1) McDonald's $2 Big Mac contains two all-beef patties that are cylinders of height 0.5cm and diameter 5cm. Burger King's $3 whopper contains two beef-like substances that are cylinders of height 0.3cm and diameter 4.5cm. How many more times valuable is the Big Mac versus the Whopper, assuming a sandwich's value is directly proportional to the amount of beef (or beef-like substance) in it?
2) A Subway Sweet Onion Chicken Teriyaki 6" sub contains 250 kcal of lean, healthy energy. A Wendy's Baconator contains 975 kcal of thigh-hugging and gut-enlarging fat. If all the energy of these sandwiches were put into a 100kg person climbing a ladder, how much higher would the 100kg person have to climb in order to use up all the energy (assuming all energy spent is put into the potential energy from climbing)?
The possibilities are endless! We'd never have to worry about education funding again!
More likely the errors are due to natural issues such as sun-light reflecting off the surface of the roid in unknown ways giving it a slight push or imprecise knowledge about Jupiter's gravity profile at given distances.
This is exactly what I meant by "cut corners." Probably not the best way to describe it, but there are, at the roughest level, three different items that lead to error in predicting trajectories. The first is errors/inprecision in measurements, which this camera will help reduce. The second is us not knowing exactly how certain forces will affect a particular asteroid. The last is the inability to accurately simulate the forces that we do know, due to computational complexity. It is here where things are simplified (i.e. corners are cut) in order to be able to run a simulation at all. I suppose "cutting corners" has a connotation of laziness as opposed to necessity -- in this case, it is not because astronomers are lazy -- it is just that we do not have the technology or computational horsepower to be able to accurately simulate every known force on a particular asteroid (let alone the unknown forces that we don't know about).
The best we can do is attempt to determine the upper limits on the errors that all these unknowns/simplifications can cause on a particular trajectory. By doing this, if we have a potential impact, no matter how small, we may be able to adjust the trajectory enough to ensure that the projected trajectory, along with all potential error, still leaves the object safely out of harm's way.
Accurately predicting an asteroid's orbit is much more than simply knowing the current position and the current velocity.

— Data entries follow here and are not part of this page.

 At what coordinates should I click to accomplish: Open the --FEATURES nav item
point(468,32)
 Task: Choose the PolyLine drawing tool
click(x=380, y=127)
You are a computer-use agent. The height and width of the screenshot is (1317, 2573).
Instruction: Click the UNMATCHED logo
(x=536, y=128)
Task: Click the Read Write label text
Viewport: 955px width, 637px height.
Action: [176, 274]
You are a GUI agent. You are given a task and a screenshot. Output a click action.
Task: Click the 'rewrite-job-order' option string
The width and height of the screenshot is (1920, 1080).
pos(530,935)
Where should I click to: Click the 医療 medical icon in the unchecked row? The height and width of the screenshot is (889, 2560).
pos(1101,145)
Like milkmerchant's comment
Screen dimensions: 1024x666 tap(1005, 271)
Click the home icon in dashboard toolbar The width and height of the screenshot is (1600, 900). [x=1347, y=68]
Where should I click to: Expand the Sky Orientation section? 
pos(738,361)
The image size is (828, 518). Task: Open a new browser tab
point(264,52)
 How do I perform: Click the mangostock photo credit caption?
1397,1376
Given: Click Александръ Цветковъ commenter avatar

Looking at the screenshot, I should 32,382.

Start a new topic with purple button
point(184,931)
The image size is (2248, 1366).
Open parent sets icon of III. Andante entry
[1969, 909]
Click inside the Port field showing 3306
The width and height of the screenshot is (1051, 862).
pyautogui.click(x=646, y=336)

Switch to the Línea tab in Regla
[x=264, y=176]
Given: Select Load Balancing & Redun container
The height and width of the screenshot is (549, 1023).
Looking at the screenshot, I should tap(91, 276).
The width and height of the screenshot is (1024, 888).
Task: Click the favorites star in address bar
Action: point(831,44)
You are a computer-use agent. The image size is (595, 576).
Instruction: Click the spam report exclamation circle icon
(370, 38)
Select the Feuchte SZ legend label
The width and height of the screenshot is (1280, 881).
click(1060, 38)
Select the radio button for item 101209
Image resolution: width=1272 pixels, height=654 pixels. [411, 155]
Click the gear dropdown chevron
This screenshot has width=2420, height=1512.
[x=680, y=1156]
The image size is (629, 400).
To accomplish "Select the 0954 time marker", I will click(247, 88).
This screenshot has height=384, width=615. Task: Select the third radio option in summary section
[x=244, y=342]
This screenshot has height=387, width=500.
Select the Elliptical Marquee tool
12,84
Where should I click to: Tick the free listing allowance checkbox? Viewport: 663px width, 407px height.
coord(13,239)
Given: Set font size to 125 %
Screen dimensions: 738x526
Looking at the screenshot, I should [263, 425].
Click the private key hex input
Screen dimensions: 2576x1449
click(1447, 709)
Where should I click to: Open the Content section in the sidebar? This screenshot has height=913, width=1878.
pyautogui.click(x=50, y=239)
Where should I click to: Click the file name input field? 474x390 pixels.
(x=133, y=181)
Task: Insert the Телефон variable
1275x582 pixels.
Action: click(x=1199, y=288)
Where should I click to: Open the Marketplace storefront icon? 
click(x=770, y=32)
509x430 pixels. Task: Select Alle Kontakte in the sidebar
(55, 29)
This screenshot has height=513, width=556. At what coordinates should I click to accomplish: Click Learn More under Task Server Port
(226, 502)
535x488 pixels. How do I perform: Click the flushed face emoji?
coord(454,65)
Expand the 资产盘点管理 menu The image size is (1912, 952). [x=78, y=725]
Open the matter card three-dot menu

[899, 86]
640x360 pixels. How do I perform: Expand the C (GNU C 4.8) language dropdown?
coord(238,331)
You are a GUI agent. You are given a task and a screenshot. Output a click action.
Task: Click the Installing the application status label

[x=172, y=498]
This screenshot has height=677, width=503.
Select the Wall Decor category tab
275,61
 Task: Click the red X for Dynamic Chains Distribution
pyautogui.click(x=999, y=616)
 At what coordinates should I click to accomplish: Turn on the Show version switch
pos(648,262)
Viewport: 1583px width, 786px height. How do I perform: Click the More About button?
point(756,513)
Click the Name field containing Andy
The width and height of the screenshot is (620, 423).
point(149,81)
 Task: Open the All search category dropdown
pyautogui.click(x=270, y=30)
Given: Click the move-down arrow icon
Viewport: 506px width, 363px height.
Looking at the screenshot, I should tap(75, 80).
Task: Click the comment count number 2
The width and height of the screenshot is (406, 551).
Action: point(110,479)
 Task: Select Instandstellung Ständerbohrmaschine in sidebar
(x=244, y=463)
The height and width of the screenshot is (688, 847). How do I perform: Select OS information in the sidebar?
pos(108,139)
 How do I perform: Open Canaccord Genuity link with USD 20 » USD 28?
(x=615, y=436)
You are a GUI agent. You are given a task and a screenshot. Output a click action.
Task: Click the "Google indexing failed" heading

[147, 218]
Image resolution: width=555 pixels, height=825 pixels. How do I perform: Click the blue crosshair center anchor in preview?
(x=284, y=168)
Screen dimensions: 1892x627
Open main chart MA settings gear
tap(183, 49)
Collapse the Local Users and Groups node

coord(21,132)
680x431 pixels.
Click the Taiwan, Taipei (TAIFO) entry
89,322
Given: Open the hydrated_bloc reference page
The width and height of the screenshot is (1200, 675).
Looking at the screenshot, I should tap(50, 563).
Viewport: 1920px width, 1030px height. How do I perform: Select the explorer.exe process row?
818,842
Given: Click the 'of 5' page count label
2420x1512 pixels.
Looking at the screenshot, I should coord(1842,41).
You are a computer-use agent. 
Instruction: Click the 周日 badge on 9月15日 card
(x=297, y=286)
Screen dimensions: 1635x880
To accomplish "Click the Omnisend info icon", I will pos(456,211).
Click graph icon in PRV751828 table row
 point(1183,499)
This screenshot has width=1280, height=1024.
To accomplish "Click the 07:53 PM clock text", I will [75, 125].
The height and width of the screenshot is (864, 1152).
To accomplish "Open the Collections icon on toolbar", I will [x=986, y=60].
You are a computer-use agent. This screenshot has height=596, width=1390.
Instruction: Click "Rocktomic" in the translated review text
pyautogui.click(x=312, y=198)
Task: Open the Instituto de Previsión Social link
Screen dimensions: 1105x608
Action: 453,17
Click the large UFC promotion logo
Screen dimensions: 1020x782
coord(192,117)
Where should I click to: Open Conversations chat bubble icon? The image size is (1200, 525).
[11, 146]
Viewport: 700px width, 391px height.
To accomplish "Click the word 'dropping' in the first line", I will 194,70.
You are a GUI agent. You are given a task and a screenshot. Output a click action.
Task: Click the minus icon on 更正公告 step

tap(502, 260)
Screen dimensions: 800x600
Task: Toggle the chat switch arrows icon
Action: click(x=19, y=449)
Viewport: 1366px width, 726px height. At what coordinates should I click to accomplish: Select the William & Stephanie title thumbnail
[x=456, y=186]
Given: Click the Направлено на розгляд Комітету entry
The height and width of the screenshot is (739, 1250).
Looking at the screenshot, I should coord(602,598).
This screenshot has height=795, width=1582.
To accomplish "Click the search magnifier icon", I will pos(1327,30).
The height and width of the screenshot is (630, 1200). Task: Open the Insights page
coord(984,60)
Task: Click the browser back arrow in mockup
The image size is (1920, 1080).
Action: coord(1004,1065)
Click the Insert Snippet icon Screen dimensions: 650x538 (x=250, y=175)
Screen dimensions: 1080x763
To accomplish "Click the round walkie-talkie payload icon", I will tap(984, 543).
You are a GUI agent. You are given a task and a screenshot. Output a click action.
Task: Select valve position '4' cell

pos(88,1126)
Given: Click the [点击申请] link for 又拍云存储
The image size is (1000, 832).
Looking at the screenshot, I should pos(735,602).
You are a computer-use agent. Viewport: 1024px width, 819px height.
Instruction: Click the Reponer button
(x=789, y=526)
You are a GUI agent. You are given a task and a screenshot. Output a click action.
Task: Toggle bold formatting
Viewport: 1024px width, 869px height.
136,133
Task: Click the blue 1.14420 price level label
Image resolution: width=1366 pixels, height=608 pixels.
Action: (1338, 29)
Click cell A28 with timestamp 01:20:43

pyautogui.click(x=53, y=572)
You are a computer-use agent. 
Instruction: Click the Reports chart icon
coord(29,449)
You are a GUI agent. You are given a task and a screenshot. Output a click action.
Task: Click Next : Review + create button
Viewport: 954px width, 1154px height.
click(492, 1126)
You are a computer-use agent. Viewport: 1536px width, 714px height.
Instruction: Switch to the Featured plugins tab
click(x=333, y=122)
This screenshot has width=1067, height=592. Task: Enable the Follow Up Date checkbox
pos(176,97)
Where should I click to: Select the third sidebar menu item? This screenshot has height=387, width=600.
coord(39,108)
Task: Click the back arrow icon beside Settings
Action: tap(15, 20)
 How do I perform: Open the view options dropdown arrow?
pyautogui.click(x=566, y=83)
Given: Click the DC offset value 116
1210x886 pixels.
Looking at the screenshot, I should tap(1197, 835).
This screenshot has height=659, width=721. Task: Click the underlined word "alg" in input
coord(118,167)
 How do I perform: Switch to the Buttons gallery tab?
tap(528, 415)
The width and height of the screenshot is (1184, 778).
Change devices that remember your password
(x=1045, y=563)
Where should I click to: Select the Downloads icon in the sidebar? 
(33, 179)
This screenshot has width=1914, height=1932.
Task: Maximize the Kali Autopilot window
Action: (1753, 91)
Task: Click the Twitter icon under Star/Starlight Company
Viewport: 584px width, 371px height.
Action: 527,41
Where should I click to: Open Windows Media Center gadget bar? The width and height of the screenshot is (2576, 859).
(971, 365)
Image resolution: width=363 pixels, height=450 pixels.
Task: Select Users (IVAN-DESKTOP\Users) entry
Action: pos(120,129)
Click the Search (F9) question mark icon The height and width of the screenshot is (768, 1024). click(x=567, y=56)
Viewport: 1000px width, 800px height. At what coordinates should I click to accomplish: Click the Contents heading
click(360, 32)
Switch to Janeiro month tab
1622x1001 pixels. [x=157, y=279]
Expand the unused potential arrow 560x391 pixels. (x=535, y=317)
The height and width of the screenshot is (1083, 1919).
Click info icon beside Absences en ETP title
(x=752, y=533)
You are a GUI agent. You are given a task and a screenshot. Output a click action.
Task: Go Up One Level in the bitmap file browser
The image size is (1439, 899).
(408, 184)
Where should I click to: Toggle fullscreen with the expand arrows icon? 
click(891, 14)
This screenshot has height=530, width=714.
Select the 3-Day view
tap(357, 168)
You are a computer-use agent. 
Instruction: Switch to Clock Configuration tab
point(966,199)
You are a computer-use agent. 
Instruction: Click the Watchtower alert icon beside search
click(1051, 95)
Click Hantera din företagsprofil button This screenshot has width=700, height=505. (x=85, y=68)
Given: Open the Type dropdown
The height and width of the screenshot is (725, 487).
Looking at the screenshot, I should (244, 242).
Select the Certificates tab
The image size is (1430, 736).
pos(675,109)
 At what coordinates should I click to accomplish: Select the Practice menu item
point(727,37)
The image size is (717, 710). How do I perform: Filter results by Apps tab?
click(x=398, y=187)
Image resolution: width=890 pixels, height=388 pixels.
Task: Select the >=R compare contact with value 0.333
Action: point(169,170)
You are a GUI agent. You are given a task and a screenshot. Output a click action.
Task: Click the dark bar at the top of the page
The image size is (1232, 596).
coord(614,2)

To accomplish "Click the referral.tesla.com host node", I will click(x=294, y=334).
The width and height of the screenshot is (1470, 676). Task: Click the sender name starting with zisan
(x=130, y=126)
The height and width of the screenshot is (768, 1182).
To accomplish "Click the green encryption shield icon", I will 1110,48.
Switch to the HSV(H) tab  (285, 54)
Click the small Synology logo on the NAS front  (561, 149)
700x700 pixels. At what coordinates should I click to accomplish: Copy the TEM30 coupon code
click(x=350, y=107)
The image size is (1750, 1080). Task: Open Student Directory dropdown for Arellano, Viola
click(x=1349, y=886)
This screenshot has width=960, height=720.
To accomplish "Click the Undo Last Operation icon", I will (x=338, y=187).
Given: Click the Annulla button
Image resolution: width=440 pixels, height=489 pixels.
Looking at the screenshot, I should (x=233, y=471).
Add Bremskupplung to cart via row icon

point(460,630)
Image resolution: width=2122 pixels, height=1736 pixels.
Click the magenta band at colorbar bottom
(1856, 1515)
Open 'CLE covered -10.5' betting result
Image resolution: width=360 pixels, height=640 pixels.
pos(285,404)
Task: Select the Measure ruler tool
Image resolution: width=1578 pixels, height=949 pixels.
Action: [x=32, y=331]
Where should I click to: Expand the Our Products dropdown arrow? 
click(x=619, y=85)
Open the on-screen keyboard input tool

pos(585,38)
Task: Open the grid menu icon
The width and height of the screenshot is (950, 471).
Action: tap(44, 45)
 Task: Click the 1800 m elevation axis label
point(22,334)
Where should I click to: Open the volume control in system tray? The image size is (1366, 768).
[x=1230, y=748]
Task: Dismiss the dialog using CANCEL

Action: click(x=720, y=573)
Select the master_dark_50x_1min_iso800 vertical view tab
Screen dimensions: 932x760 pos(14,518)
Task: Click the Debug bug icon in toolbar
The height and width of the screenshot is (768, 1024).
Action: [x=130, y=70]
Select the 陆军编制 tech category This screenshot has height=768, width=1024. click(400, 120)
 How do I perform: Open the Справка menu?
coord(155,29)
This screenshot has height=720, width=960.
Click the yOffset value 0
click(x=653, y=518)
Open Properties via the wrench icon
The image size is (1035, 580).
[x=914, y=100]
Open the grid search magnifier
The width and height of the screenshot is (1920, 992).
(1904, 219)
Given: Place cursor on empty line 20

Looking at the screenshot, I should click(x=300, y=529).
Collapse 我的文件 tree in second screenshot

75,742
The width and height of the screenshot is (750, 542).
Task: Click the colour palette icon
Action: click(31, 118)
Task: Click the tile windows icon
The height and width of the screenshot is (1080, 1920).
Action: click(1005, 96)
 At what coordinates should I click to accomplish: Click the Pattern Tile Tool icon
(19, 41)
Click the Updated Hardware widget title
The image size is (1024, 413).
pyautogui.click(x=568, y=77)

Even if you knew them, exactly, there are many more variables that affect the trajectory of an asteroid. Current prediction models still have trouble with simple things like gravity (most models only take into account the sun, planets, satellites of the planets, and a few of the larger astroids/minor planets, and all but the most advanced models treat them as point masses which they obviously aren't). There are a lot of more complex forces that can act on an asteroid that don't have nearly the impact that gravity has, but even the smallest of forces, over periods of years, can be the difference between a hit or a miss by many Earth radii.
The biggest problem is that the longer the time before the potential impact, the more that these small unknowns can affect the trajectory. If you're looking at an asteroid, and the potential time until impact is days or even probably months, then the standard models will probably be enough to determine if the asteroid will strike or not. In that case, however, it doesn't give us much time to react. When you look at much longer-term impacts (tens or hundreds of years away), we have much more time to react, but we also are much less accurate with our predictions.
The point I was trying to make is that there are a lot of forces acting on an asteroid while it is in orbit. As others have said, there are things like spin, close encounters with other unknown asteroids, the exact gravity profile of the planets, etc. Location and current velocity are just two of the many variables that affect the trajectory of an asteroid. Current projections can estimate the amount of error that each of these factors can cause, but they cannot, with today's technology, accurately account for them.
There was a recent study (which I think was highlighted on Slashdot, but I cannot find a link) that tried to quantify all these variables and determine how much each unknown could affect the overall trajectory of an asteroid. I'm sure someone else will be able to find it.
With plenty of time to work, small changes in velocity can cause large changes in position years in the future -- turning an impact into a near miss.
Or, given the fact that even the most advanced prediction algorithms still have to cut some corners (therefore leading to some uncertainty), it could turn a near miss into an impact.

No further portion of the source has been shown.